27/07/2021

Bénitiers, rince-doigts, gels de poche

A l’école enfantine de Montchoisi, Mlle Mariéthoz inspectait chaque matin la propreté de nos menottes disposées en étoile sur un carré de mouchoir blanc.  «Qui a les mains bien savonnées a l’esprit clair», qu’elle disait en agitant un index aussi pointu que son nez. Le dimanche, à l’église Saint-Maurice de Pully, elle le trempait dans l’eau lustrale du bénitier avant de se signer. Soixante ans plus tard au supermarché  de la Clergère, j’ai surpris une dame qui lui ressemblait accomplir le pieux rituel … après avoir recueilli trois gouttes de solution hydro-alcoolique.
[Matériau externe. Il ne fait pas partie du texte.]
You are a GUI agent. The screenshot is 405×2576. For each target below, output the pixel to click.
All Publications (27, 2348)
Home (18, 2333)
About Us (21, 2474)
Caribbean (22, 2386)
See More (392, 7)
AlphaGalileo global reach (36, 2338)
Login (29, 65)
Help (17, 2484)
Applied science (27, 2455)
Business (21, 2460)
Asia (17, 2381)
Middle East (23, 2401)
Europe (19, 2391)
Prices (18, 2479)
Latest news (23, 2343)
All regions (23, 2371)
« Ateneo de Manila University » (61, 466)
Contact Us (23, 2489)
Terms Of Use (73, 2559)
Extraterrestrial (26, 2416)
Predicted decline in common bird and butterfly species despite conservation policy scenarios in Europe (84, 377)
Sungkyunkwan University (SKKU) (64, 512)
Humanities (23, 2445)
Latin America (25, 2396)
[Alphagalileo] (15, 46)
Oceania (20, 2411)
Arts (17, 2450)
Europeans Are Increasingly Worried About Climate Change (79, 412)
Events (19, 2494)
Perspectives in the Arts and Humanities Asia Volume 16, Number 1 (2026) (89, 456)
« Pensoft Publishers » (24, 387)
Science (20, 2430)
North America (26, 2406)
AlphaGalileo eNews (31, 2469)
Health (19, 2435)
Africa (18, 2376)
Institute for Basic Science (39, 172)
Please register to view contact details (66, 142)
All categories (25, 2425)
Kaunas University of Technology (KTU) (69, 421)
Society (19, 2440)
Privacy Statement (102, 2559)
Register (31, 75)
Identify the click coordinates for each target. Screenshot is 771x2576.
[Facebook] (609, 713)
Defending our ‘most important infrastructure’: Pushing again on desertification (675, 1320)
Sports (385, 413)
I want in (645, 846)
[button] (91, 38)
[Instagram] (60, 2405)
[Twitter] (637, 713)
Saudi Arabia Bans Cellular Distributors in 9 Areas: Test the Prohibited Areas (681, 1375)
Ce ne devait être qu’un réflexe d’étourdie, tant les mesures prophylactiques contre l’actuelle pandémie nous ont été serinées en sacro-saintes instructions. 

Pour ma part, je ne les avais pas attendues pour tenir en poche, en tout lieu et depuis 20 ans, un flacon de ce désinfectant que l’infectiologue Didier Pittet a, depuis, ingénieusement popularisé. Par crainte des microbes comme ma regrettée maman? En souvenir de Mlle Mariéthoz? Non, plutôt de l’Abbé Marguet, dont je fus un servant de messe en la même paroisse pulliérane, et dont j’aspergeais les mains avec une aiguière en argent. Ce même récipient à bec verseur arrosait d’eau baptismale le front de nourrissons épouvantés, dont les cris comblaient la mesure quand le célébrant leur mettait du sel sur les lèvres! Après cette liturgique torture, il réclamait encore de l’eau en esquissant un geste qui ressemblait vaguement à celui de Pilate…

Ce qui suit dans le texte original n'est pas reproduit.